* [Your tasks]
• A. For each statement below, say yes or no according to the passage on software process goals, and quote the words from it that decide the answer.
(i) The software quality assurance area gives management visibility into the process and the products being built.
(ii) Noncompliance issues that cannot be resolved within the project are handled by the development team.
(iii) The prime contractor tracks the subcontractor's actual performance against the commitments.
• B. Use the passage on software process goals to answer these questions.
(i) Which parties should be notified when quality assurance uncovers a bug?
(ii) What is the first goal of software quality assurance?
(iii) What does the goal involving senior management provide?
• C. Write a continuation of the passage on software process goals, picking up after its final sentence.

* [Excerpt provided]
>>>
The prime contractor and the subcontractor maintain ongoing
communications is another goal (Paulk, L2-46). This helps the prime contractor know how
the resource is doing and if there are any items the prime contractor needs to
provide for the subcontractor for support in obtaining his commitments and this
also lets the subcontractor know that the prime contractor is there for
them. The final goal for this
process area is that the prime contractor tracks the software subcontractor’s
actual performance and results against the commitments (Paulk, L2-46). This tracking is a good reference
mechanism for justifying the selection of the subcontractor or for reasons to
break commitments to the resource based on the results from the
subcontractor.
The next area is the software quality assurance. This area is to provide management with
visibility into the process being used by the software project and of the
products being built. The key
practices uncover the functions that need to be performed by this group in the
software process. The first goal is
that software quality assurance activities are planned (Paulk, L2-64). Like all processes, they must be planned
so that expectations are outlined from the onset and there are scheduled
activities. The second goal is that
adherence of software products and activities to the applicable standards,
procedures, and requirements are verified objectively (Paulk, L2-46). This activity shows that the policies
and frameworks that have been established have been adhered to so that the
consistency is evident. The next
goal is that affected groups and individuals are informed of software quality
assurance activities and results (Paulk, L2-46). This is in staying consistent with
having open communication across all parties. For example, if quality assurance
uncovers a problem that affects the quality of a software effort such as a bug,
then this should be notified to parties such as development, clients, and
management so that everyone knows the level of quality for the product as well
as potential problems and so that development can fix the code if this truly is
a bug. The final goal is that
senior management will address noncompliance issues that cannot be resolved
within the project. (Paulk, L2-46).
This provides a path of escalation so that the people skilled in
resolution of issues are the ones handling those issues. The quality assurance component is a
complement to the analysis and the design since they will most likely be the
last one seeing the product and are ultimately responsible for what the clients
see.
<<<
* [Data extract]
>>>
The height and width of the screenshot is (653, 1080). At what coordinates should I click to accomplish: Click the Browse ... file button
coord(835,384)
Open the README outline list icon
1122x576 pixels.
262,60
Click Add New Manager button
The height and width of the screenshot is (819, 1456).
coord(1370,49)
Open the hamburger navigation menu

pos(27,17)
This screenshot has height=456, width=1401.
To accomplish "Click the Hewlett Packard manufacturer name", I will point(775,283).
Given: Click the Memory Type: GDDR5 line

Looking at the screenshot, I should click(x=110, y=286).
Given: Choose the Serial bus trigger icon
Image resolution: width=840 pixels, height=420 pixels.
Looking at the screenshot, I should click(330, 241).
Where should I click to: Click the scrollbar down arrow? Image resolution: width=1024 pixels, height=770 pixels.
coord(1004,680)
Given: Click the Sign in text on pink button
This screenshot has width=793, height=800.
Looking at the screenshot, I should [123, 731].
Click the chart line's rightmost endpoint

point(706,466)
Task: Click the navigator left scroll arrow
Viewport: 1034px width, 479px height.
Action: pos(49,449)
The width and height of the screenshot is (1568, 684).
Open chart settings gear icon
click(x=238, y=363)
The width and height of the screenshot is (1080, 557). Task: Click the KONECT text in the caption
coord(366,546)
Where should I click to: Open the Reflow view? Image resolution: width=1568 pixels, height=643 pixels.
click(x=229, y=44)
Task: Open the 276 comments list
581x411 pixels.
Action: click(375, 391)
<<<
* [The responses]
• A.
(i) Yes: "This area is to provide management with visibility into the process being used by the software project and of the products being built."
(ii) No: "senior management will address noncompliance issues that cannot be resolved within the project."
(iii) Yes: "the prime contractor tracks the software subcontractor’s actual performance and results against the commitments"

• B.
(i) Development, clients, and management.
(ii) Software quality assurance activities are planned.
(iii) A path of escalation, so that the people skilled in resolving issues are the ones handling them.

• C.
The final key process for CMM level 2 is
software configuration management, which is responsible for maintaining the
integrity of the products of the project throughout the lifecycle. There are four goals for this key
process area and they are important to maintaining the integrity of the
product. The first goal is that the
software configuration management activities are planned (Paulk, L2-76). This is consistent with all activities
of the software process needing to be planned to create a meaningful timeline
and analyze the plan for task dependencies. The next goal is that selected software
work products are identified, controlled, and available (Paulk, L2-76). This ensures that licensing activities
never become an issue and that products are selected before the project begins
to ensure that their will not be lost time in having to research products in the
middle of the project for this work not being done in the beginning of
project. The third goal is that
changes to identified software work products are controlled (Paulk, L2-76). This keeps resources from changing
software at the drop of a hat, which could cause compatibility issues, and other
complexities that could further delay the project. The final goal is that affected groups
and individuals are informed of the status and content of software baselines
(Paulk, L2-76). This is additional
support for the open communications of where the project is and how well is it
going. (Paulk, L2-46). The software
configuration management is a crucial component needed to maintain the integrity
of the software being developed as well as the products needed to create the
software.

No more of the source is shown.